Project: Entity Resolution Docs

This is the documentation and specification repository for the Entity Resolution project. It uses Antora (AsciiDoc) for technical documentation and serves as the planning hub for AI-assisted development.

Main branch: develop (PR target)
Global instructions: The user-level ~/.claude/CLAUDE.md contains Meaningfy-wide coding practices (Clean Code, SOLID, Cosmic Python, testing strategy).

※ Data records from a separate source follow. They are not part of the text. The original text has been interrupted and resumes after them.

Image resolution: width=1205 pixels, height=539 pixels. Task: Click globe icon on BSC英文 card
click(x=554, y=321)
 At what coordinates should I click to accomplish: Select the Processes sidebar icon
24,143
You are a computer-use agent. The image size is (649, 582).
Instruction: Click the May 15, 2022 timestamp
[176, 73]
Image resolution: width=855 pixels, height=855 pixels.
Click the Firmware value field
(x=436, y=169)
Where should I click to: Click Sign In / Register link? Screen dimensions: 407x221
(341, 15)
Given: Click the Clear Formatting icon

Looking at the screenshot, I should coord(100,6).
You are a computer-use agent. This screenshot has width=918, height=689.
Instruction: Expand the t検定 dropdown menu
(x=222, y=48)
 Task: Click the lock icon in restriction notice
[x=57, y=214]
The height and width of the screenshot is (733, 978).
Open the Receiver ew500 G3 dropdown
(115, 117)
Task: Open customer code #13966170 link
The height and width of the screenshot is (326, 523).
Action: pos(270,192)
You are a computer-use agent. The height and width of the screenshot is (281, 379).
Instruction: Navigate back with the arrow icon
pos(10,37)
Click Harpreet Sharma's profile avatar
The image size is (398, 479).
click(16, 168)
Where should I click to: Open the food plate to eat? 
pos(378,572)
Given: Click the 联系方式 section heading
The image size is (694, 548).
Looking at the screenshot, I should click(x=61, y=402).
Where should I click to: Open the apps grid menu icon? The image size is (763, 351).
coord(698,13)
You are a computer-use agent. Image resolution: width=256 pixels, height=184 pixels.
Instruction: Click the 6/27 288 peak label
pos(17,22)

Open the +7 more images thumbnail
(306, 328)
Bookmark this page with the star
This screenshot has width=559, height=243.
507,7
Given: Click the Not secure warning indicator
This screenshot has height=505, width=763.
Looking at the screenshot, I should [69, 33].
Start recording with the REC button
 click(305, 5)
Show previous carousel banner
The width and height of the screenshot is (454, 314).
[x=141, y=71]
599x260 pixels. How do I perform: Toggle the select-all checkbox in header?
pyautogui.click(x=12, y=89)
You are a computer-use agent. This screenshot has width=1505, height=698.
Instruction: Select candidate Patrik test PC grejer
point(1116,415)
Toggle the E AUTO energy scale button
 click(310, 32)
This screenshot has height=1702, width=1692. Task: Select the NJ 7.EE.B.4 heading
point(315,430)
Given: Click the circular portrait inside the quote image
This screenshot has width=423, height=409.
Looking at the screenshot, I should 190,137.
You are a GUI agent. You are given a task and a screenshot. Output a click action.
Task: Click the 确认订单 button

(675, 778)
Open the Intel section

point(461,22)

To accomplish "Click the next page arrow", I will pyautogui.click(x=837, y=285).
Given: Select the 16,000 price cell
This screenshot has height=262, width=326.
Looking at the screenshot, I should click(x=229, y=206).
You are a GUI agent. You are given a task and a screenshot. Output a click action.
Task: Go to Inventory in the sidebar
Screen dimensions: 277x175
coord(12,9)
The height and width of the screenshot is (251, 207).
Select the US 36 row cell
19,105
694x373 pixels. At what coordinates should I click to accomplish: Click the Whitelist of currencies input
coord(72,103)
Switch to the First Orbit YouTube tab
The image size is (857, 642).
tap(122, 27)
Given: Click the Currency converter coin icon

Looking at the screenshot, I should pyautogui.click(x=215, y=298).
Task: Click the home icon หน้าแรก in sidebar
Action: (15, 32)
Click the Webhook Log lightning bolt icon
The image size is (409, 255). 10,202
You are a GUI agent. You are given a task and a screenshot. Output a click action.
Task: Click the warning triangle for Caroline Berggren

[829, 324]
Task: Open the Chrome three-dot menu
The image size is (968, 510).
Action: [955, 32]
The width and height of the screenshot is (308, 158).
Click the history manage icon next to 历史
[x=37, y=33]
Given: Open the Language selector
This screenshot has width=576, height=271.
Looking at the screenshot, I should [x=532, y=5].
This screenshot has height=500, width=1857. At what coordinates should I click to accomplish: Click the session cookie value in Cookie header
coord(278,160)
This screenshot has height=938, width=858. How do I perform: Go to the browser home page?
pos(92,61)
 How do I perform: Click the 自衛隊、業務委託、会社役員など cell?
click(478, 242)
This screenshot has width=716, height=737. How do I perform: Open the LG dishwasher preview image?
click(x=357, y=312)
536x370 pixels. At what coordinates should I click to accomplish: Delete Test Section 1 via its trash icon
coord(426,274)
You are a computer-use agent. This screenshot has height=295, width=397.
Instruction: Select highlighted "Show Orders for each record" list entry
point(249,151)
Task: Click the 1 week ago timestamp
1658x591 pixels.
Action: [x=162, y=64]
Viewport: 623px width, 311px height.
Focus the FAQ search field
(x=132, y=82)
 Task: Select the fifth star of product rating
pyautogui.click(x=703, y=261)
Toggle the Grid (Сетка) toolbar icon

It complements this project-level file and is loaded into every conversation.

Methodology

This project follows the Meaningfy AI-Assisted Coding methodology:

Runbook: docs/ai-coding/ai-coding-runbook.md
Setup guide: docs/ai-coding/ai-coding-setup-guide.md

Agents, skills, and memory are configured under .claude/.

Agent Behaviour Rules

These rules apply to ALL agents in this project.

Commits and PRs

Never commit without explicit developer consent. Always present changes and wait for approval before committing.
No Co-Authored-By statements in git commits unless the developer requests them.
Commit messages: strict, succinct, describe the final outcome — not the process, not internal memory references. Only what changed in the repository.
Commits are triggered by medium-sized, conceptually atomic chunks of work. Avoid mixing unrelated changes. Avoid large-scale commits.
Signal to the developer when unrelated changes may be introduced (detect changes in subject/intention).
PRs are triggered upon completing an EPIC. Exceptionally, large Epics may have intermediate PRs grouping stories that deliver business value.

Working Methodology

Use project-specific tooling defined in README.md (like make targets).
As a final step of every significant code change, run relevant tests via available tooling and auto-fix issues (new, regression).
Use planning mode (/plan) before writing to files for reasoning-heavy work — it's cheaper and faster.
When code fails: fix the spec, not the code (Rule of Divergence from stream-coding methodology).
Follow the Cosmic Python layered architecture: entrypoints -> services -> models, adapters -> models. Models must not import from higher layers.

Interaction

Never make assumptions — ask clarifying questions when information is missing.
Keep proposals within the shaped scope of the current Epic. If a request seems to go beyond scope, flag it and ask for confirmation.

File References

Agents (`.claude/agents/`)

Agent	Model	Purpose
`epic-planner`	Opus	Write EPIC specs from business requirements (Phases 1-2)
`gherkin-writer`	Sonnet	Write BDD Gherkin features and test data
`implementer`	Sonnet	Implement code following stream-coding (Phases 3-4)
`code-reviewer`	Opus	Pre-PR review, read-only
`documenter`	Haiku	Documentation, explanations, summaries

Skills (`.claude/skills/`)

Skill	Purpose
`stream-coding`	Documentation-first development methodology
`clarity-gate`	Quality verification for specs and documentation

Memory (`.claude/memory/`)

Path	Purpose
`MEMORY.md`	Auto-memory index (stable patterns, <= 200 lines)
`epics/<name>/EPIC.md`	Epic specification with plan and roadmap
`epics/<name>/yyyy-mm-dd-<task>.md`	Task outcome files

Memory Conventions

Auto-memory (`MEMORY.md`)

Updated after significant work sessions with stable, confirmed facts.
Contains codebase patterns, architectural decisions, key file paths.
Kept to <= 200 lines (auto-loaded into every conversation).
No session-specific notes, no unverified conclusions.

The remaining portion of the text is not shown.